# Parse a pattern without searching

Parse a text pattern, returning the JSON query structure without actually executing the search.

This operation can be useful when e.g. building a query parser, especially if you want to be able to switch back and forth between the query parser and an input field where the user can manually enter BlackLab Corpus Query Language.

If you don't specify pattlang, the pattern type passed in patt will be autodetected (CorpusQL or JSON query structure). But if you know you're passing in JSON, it's best to set pattlang to json. This will give a relevant error message if parsing fails.

NOTE: this operation only supports the JSON response type. Requesting XML will result in an error.

URL : /blacklab-server/<corpus-name>/parse-pattern

Method : GET

# Parameters

The patt parameter is required.

Parameter Description
patt BlackLab Corpus Query Language (BCQL) pattern to search for
pattlang pattern language to use for patt. Defaults to bcql (BlackLab Corpus Query Language). The other values (contextql and luceneql) have very limited support at the moment. Other, more useful query languages may be added in the future.
adjusthits (relations queries only) should query hits be adjusted so all matched relations are inside the hit? Default: no

NOTE: pattgapdata is not supported for this endpoint! (this is a rarely-used feature that might be removed in the future)

# Success Response

Code : 200 OK

Note: if parsing the pattern fails, the request will still succeed, but the response will contain an error message (in parsed.error).

# Content examples

In the result object, params contains the parameters passed in, and parsed contains the parsed pattern, both in JSON query structure form and as re-serialized CorpusQL.

The re-serialized CorpusQL may have slight differences from your input CorpusQL, e.g. extra or fewer parentheses, but they should be semantically identical.

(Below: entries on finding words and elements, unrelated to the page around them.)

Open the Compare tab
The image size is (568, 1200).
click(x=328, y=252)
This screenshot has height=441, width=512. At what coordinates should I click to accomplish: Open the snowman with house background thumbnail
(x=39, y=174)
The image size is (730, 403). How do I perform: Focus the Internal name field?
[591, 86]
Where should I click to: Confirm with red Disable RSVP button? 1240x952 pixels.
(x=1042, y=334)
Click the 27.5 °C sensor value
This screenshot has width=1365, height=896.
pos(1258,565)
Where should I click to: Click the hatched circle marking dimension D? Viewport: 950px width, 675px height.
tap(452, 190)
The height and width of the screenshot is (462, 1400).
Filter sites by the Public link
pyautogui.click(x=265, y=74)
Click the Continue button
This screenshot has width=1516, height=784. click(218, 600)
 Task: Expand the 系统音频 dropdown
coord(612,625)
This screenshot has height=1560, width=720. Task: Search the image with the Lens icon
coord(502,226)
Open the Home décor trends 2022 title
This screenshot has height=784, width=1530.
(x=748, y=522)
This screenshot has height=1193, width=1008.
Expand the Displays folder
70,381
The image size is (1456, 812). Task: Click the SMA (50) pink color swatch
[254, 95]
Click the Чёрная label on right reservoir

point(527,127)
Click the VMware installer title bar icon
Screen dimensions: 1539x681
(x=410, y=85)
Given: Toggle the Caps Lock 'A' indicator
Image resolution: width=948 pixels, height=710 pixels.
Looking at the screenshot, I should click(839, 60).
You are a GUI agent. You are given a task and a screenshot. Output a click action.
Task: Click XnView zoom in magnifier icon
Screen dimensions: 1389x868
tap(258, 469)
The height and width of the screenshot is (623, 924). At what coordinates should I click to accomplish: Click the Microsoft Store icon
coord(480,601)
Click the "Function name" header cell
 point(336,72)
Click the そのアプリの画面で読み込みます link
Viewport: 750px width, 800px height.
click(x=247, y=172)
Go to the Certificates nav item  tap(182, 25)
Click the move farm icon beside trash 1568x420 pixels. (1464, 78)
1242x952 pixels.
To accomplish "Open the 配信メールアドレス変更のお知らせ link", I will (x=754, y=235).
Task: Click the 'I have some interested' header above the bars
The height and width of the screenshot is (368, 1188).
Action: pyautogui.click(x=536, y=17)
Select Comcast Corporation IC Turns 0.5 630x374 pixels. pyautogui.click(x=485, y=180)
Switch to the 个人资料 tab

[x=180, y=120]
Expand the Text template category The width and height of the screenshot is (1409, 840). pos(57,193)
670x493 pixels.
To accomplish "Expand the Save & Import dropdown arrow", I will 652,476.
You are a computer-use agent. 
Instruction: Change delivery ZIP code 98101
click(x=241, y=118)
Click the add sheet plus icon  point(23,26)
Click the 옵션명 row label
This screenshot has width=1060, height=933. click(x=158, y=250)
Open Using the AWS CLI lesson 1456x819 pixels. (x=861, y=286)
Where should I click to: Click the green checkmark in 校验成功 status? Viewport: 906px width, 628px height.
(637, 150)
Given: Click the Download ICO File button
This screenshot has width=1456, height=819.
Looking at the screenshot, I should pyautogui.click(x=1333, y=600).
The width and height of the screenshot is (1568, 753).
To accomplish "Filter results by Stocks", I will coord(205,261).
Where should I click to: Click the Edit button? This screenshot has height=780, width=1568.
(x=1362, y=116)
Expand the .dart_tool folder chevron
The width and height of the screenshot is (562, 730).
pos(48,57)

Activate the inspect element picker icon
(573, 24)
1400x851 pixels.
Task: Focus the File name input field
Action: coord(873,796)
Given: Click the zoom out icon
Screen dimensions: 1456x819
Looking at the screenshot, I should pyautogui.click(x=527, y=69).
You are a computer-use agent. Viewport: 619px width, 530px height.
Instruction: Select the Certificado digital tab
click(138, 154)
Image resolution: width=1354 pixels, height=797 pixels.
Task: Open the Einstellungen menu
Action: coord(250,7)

Result for /parse-pattern?patt=%27de%27:

{
    "params": {
        "patt": "[word='de']",
        "pattlang": "default"
    },
    "parsed": {
        "bcql": "[word='de']",
        "json": {
            "type": "regex",
            "value": "de",
            "annotation": "word"
        }
    }
}

Result for /parse-pattern?outputformat=json&patt=%7B"type"%3A"posfilter"%2C"producer"%3A%7B"type"%3A%20"regex"%2C"value"%3A%20"de"%7D%2C"filter"%3A%20%7B"type"%3A%20"tags"%2C"name"%3A%20"s"%7D%2C"operation"%3A%20"within"%7D:

{
  "params": {
    "patt": "{\"type\":\"posfilter\",\"producer\":{\"type\": \"regex\",\"value\": \"de\"},\"filter\": {\"type\": \"tags\",\"name\": \"s\"},\"operation\": \"within\"}",
    "pattlang": "default"
  },
  "parsed": {
    "bcql": "'de' within <s/>",
    "json": {
      "type": "posfilter",
      "producer": {
        "type": "regex",
        "value": "de"
      },
      "filter": {
        "type": "tags",
        "name": "s"
      },
      "operation": "within"
    }
  }
}

# Notes

  • it is in theory possible to create a JSON query structure that cannot be (re-)serialized to BlackLab Corpus Query Language, although structures from parsing CorpusQL can always be reserialized of course. Should serialization fail, the corpusql key will be missing from the response and the corpusql-error key will indicate why the pattern couldn't be serialized.

# JSON query structure

type properties CorpusQL equivalent Notes
and clauses clauses[0] & ...
anytoken min[,max] []{min,max}
[]{min,}
[]{*\|+\|?}
max omitted if there is no limit
capture clause,capture capture:(clause) clause will be captured using name capture
constrained clause,constraint clause :: constraint e.g. A:[] 'and' B:[] :: A.word = B.word
defval _ used in relations queries ("don't care" value) and function calls ("use default value")
not clause !clause
or clauses clauses[0] \| ...
posfilter producer,filter,operation[, ...] producer within filter
producer containing filter
When parsing CorpusQL, you will only get producer,filterandoperation(which will bewithinorcontaining`). Other parameters are used internally.
callfunc name,args name(...args) E.g. rel('det', [])
regex value[,annotation,sensitivity] [annotation="value"]
"value"
sensitivity is used internally.
relmatch parent,children parent -->children[0] ; ... See reltarget for the child clauses.
reltarget reltype,clause[,negate,spanmode,direction,capture] -reltype-> clause
!-reltype-> clause
^-reltype-> clause
capture:-reltype-> clause
negate defaults to false, spanmode to source, direction to both, capture to empty string. Set direction to root and spanmode to target for root relations (relations without a source).
repeat clause,min[,max] clause{min,max}
clause{min,}
clause{*\|+\|?}
sequence clauses clauses[0] ...
tags name[,attributes,adjust,capture] <name att0key="att0value" ... />
<name>
</name>
capture:<name/>

The following should never be produced by parsing a CorpusQL query, but are still available if needed:

type properties CorpusQL equivalent Notes
edge clause,trailingEdge (none) Returm leading edge of clause if trailingEdge is false, trailing edge otherwise.
expansion clause,direction,min[,max] e.g. clause []{min,max} max omitted if there is no limit
filterngrams Used for optimization of certain queries, e.g. []{2,3} within <s/>.
fixedspan Used to get a specific span from start to end
term Terms in CorpusQL queries are always parsed as regexes.

# TODO

  • Document JSON query structure (probably on a separate page)